Sometimes a slush bound day is good thing. I was supposed to go out this morning but the weather will keep me in. This works because I am finishing Mike Folkerth’s book, The Biggest Lie Ever Told. I keep up with economic news but there are often pieces that don’t make sense to me. Mike’s book is not your typical doomer read. It is funny, informative and makes sense to someone without an MBA. I don’t recommend a lot of books but this one will find it’s way to my kids, just as Sharon Astyk’s book, Depletion and Abundance did. Add my book and you have a good starter library to life in this new world.

After that shameless plug, I want to talk about grains and legumes. I store a lot of both as they are cheap, readily available, will store nearly forever and provide a huge nutritional bang for the buck. The trouble for me was making them tasty enough to appeal to my family. Last night I made an investment in a cooking class that walked me through the finer points of preparing meals from what seem like pretty pedestrian ingredients. Even my husband, the meat man, liked the bean burgers I brought home and the kids fought over the dal (a kind of stewed lentil dish served with rice).
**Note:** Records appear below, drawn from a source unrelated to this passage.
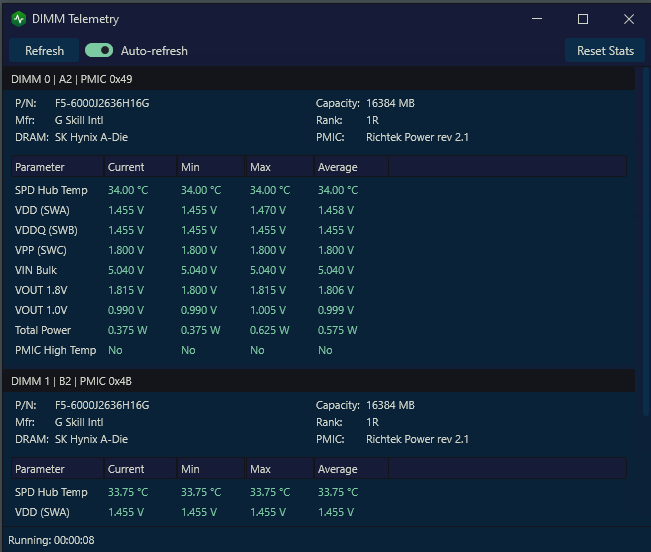Click the Min column header in DIMM 1
This screenshot has height=552, width=651.
coord(211,469)
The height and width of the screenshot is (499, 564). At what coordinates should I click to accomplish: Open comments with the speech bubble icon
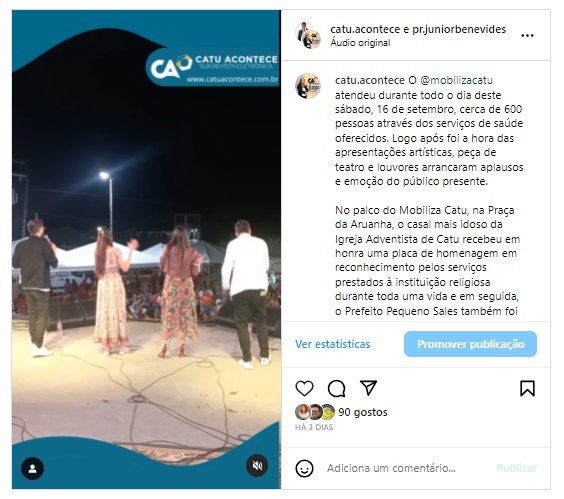coord(337,389)
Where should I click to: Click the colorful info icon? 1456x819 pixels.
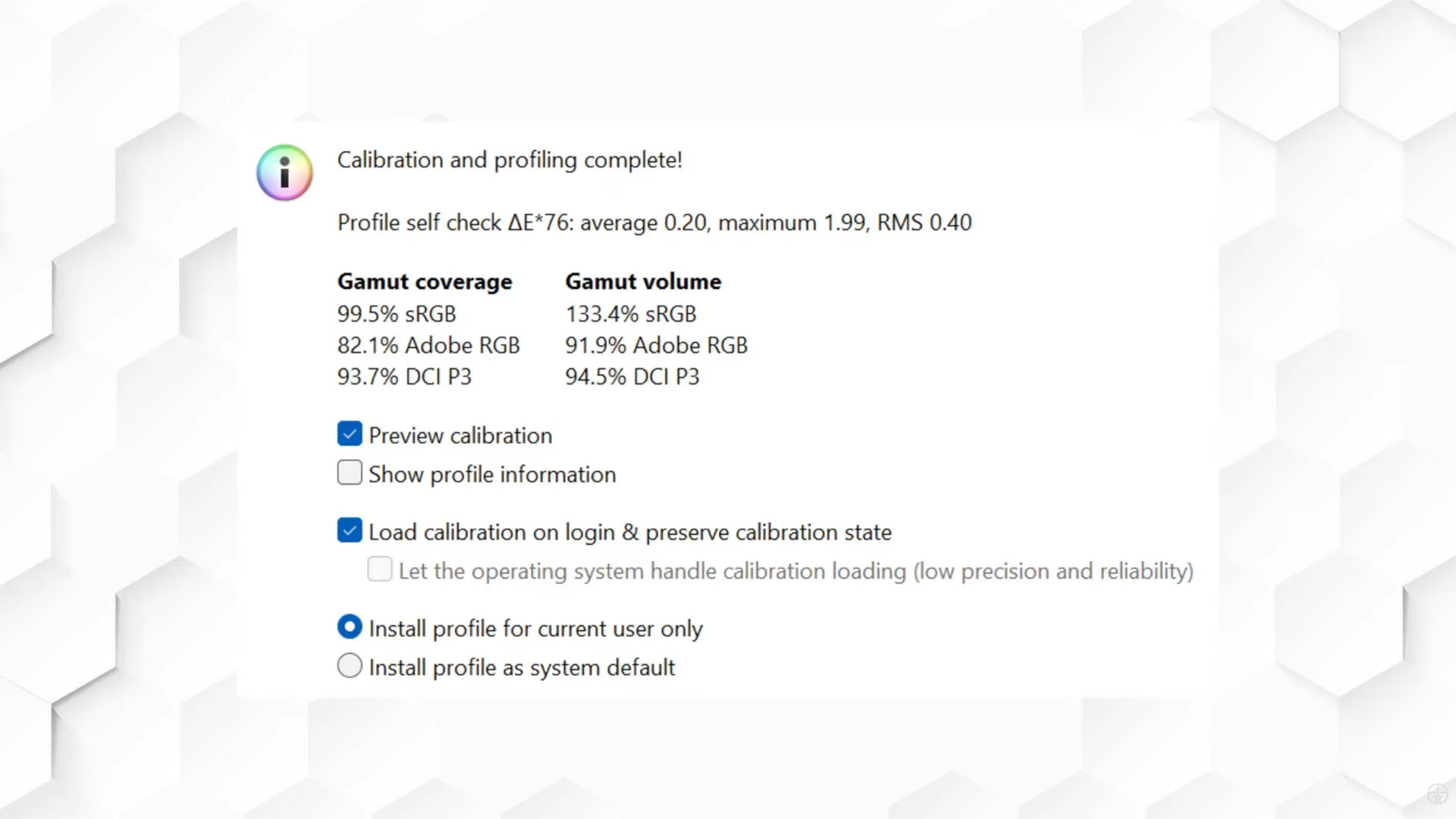pos(284,173)
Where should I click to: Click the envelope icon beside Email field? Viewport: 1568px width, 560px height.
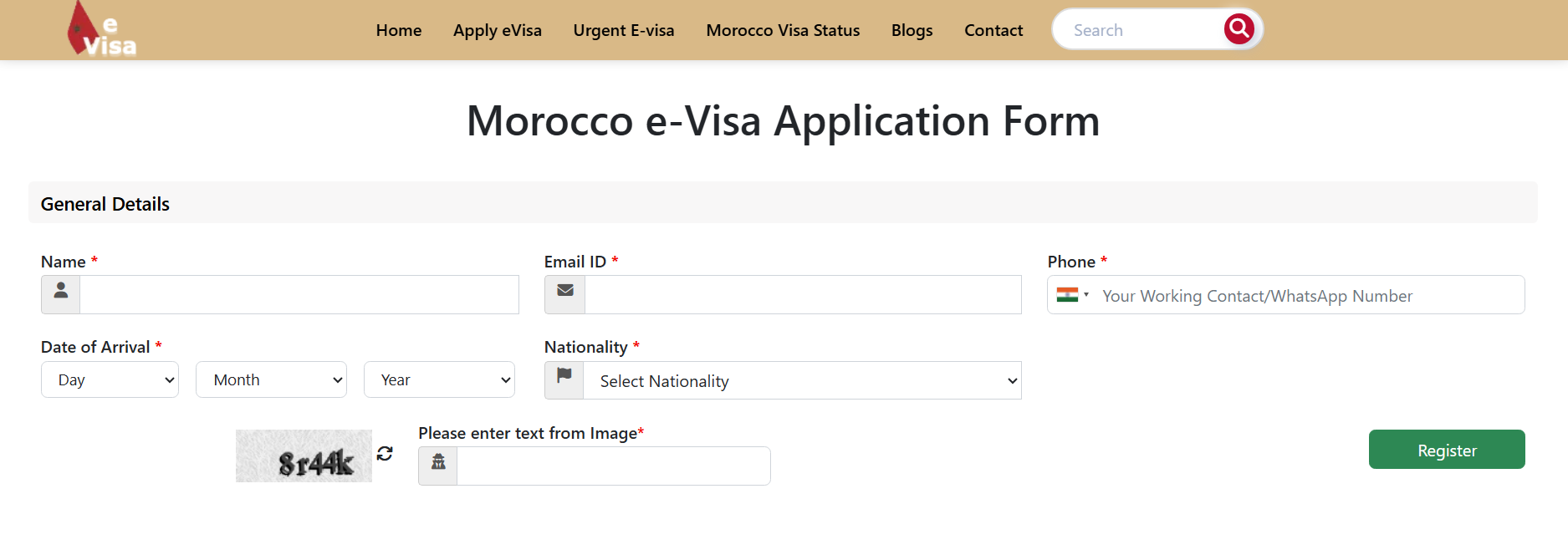(x=565, y=294)
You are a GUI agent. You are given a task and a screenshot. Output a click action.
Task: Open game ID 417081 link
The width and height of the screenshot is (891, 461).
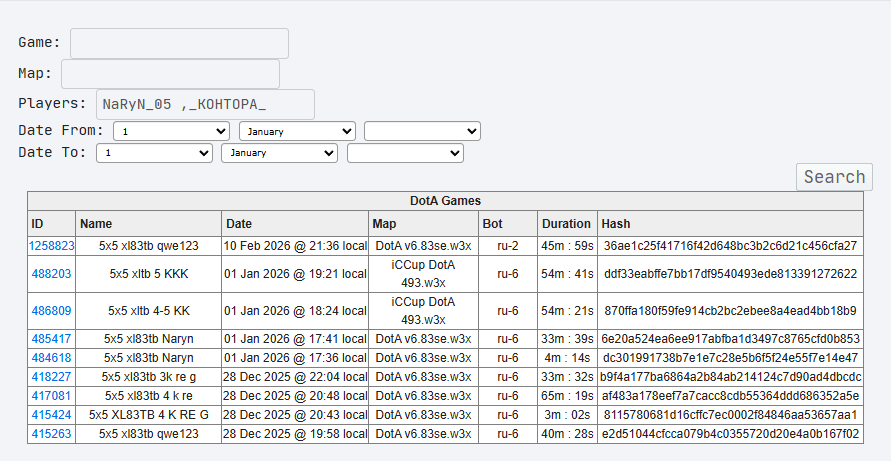[52, 396]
I know too many people who store food they won’t eat, thinking that in a crisis, they will figure it out. Guess again. Kids will go hungry before they eat something they hate. It pays to spend the money on some good cookbooks and spend time preparing meals from stored foods. We eat from storage several days each week. My new goal is a rice and beans in some incatation twice a week. I also want to cook with some grains I have never eaten before. Last night I ate rye and quinoa, new foods for me. With the right seasonings, they were terrific.

We are a spoiled bunch when it comes to food. Walk into a supermarket and the sheer volume overwhelms the senses. We can have strawberries in January and winter squash in July. Meat is affordable to most Americans at least some of the time. It is easy to forget that most people in the world eat less than we do and have a far more limited variety available to them. I can see a future where the lowly bean plays a much bigger role in the family meal plan. It behooves us to figure this out sooner rather than later. We will be healthier, save money and tread more lightly on the planet.

Back to the book and the cleaning. I do love getting things accomplished after laying around for nearly three weeks.